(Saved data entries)
==========

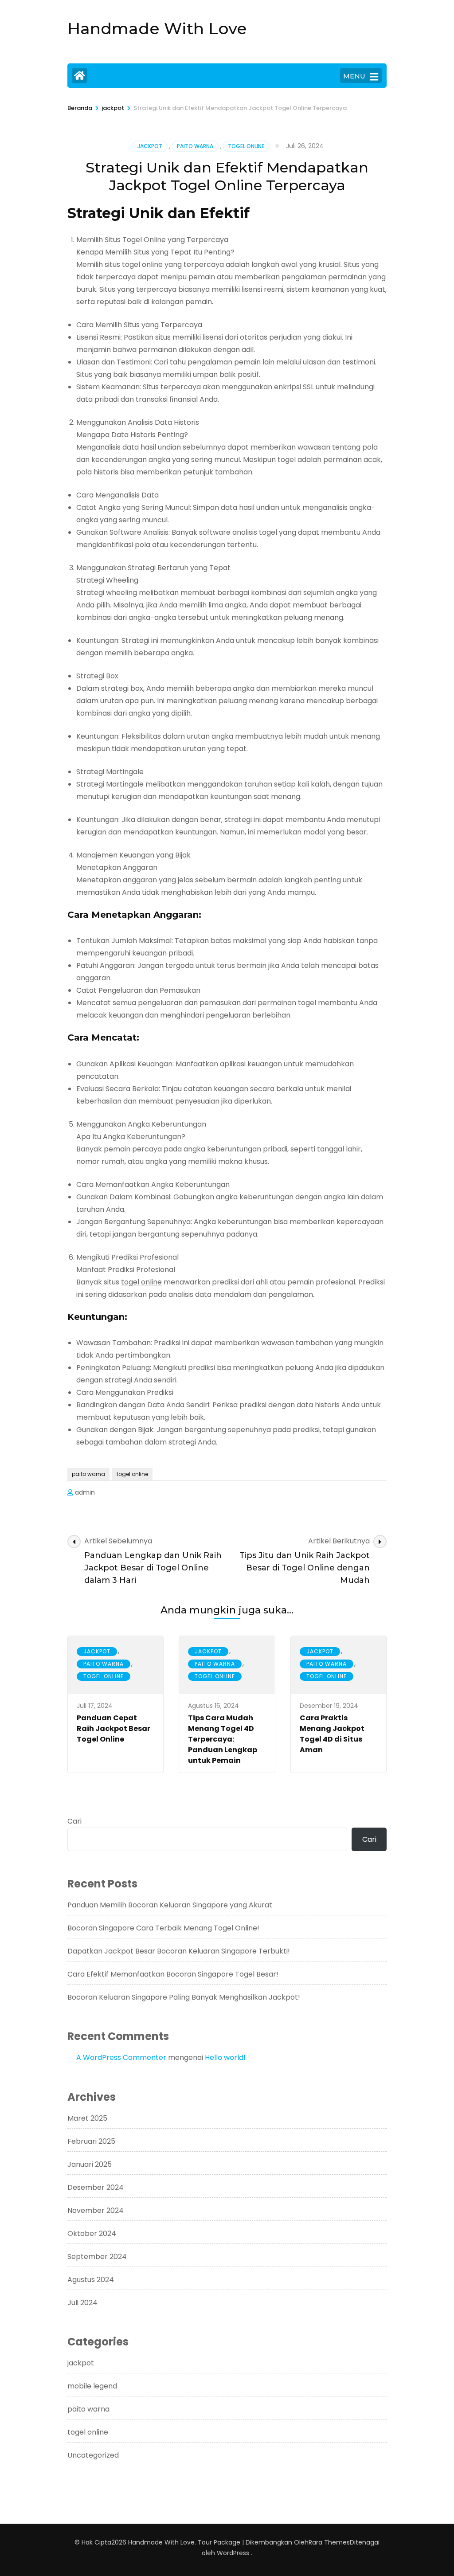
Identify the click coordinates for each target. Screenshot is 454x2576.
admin (85, 1492)
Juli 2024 (82, 2303)
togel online (246, 146)
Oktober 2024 (91, 2233)
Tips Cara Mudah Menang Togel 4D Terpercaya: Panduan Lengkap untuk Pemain (222, 1739)
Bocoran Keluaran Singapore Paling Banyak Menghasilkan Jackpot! (183, 1997)
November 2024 (95, 2210)
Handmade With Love (157, 28)
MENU (354, 76)
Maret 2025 (87, 2118)
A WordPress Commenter (121, 2057)
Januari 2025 (89, 2164)
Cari (74, 1821)
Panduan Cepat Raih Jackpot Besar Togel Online (113, 1728)
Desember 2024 (95, 2187)
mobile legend (92, 2386)
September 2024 (97, 2256)
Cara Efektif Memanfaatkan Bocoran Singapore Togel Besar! (172, 1974)
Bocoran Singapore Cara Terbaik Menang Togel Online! (163, 1928)
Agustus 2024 (90, 2280)
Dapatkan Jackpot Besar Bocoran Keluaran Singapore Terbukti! (178, 1951)
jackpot (149, 146)
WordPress (233, 2553)
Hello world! (225, 2057)
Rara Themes (329, 2542)
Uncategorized (93, 2455)
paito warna (195, 146)
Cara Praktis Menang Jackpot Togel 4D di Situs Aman (332, 1734)
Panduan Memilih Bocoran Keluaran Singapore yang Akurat (169, 1905)
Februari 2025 (91, 2141)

==========

In the records above, locate the line that contains "Oktober 2024 (91, 2233)". Repeat it and every line after it, exactly, and nothing else.

Oktober 2024 (91, 2233)
Tips Cara Mudah Menang Togel 4D Terpercaya: Panduan Lengkap untuk Pemain (222, 1739)
Bocoran Keluaran Singapore Paling Banyak Menghasilkan Jackpot! (183, 1997)
November 2024 (95, 2210)
Handmade With Love (157, 28)
MENU (354, 76)
Maret 2025 (87, 2118)
A WordPress Commenter (121, 2057)
Januari 2025 (89, 2164)
Cari (74, 1821)
Panduan Cepat Raih Jackpot Besar Togel Online (113, 1728)
Desember 2024 (95, 2187)
mobile legend (92, 2386)
September 2024 (97, 2256)
Cara Efektif Memanfaatkan Bocoran Singapore Togel Besar! (172, 1974)
Bocoran Singapore Cara Terbaik Menang Togel Online! (163, 1928)
Agustus 2024 (90, 2280)
Dapatkan Jackpot Besar Bocoran Keluaran Singapore Terbukti! (178, 1951)
jackpot (149, 146)
WordPress (233, 2553)
Hello world! (225, 2057)
Rara Themes (329, 2542)
Uncategorized (93, 2455)
paito warna (195, 146)
Cara Praktis Menang Jackpot Togel 4D di Situs Aman (332, 1734)
Panduan Memilih Bocoran Keluaran Singapore yang Akurat (169, 1905)
Februari 2025 (91, 2141)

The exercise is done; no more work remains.